### [Exercise details]
Transcribe exactly the line that contains "Screen dimensions: 1402x803" and every line after it through the end of the records, with nothing else.

### [Supplied data]

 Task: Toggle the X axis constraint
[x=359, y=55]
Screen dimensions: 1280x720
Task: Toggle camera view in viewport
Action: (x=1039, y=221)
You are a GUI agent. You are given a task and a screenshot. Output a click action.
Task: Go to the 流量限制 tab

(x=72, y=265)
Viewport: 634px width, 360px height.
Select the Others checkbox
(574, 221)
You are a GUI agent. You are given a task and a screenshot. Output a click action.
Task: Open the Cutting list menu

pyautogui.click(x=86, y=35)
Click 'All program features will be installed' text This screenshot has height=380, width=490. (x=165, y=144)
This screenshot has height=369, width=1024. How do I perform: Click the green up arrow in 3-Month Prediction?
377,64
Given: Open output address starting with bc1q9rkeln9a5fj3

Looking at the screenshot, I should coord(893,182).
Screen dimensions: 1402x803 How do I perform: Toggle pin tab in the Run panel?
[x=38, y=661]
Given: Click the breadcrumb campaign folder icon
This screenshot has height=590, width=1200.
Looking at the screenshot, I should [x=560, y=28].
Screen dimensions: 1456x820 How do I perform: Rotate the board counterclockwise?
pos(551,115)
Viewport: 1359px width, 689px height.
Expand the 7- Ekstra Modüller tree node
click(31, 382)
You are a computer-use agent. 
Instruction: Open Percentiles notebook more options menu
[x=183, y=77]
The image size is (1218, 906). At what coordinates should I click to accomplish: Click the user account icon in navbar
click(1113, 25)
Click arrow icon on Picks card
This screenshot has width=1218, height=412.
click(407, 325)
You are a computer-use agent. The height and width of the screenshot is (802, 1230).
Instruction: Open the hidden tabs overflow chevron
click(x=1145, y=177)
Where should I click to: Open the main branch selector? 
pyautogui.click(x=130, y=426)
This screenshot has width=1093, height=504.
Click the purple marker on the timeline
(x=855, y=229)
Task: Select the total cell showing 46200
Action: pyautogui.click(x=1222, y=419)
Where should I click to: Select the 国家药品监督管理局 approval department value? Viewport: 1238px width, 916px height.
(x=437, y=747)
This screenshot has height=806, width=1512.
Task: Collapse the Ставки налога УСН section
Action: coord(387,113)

### [Result]
Screen dimensions: 1402x803 How do I perform: Toggle pin tab in the Run panel?
[x=38, y=661]
Given: Click the breadcrumb campaign folder icon
This screenshot has height=590, width=1200.
Looking at the screenshot, I should [x=560, y=28].
Screen dimensions: 1456x820 How do I perform: Rotate the board counterclockwise?
pos(551,115)
Viewport: 1359px width, 689px height.
Expand the 7- Ekstra Modüller tree node
click(31, 382)
You are a computer-use agent. 
Instruction: Open Percentiles notebook more options menu
[x=183, y=77]
The image size is (1218, 906). At what coordinates should I click to accomplish: Click the user account icon in navbar
click(1113, 25)
Click arrow icon on Picks card
This screenshot has width=1218, height=412.
click(407, 325)
You are a computer-use agent. The height and width of the screenshot is (802, 1230).
Instruction: Open the hidden tabs overflow chevron
click(x=1145, y=177)
Where should I click to: Open the main branch selector? 
pyautogui.click(x=130, y=426)
This screenshot has width=1093, height=504.
Click the purple marker on the timeline
(x=855, y=229)
Task: Select the total cell showing 46200
Action: pyautogui.click(x=1222, y=419)
Where should I click to: Select the 国家药品监督管理局 approval department value? Viewport: 1238px width, 916px height.
(x=437, y=747)
This screenshot has height=806, width=1512.
Task: Collapse the Ставки налога УСН section
Action: coord(387,113)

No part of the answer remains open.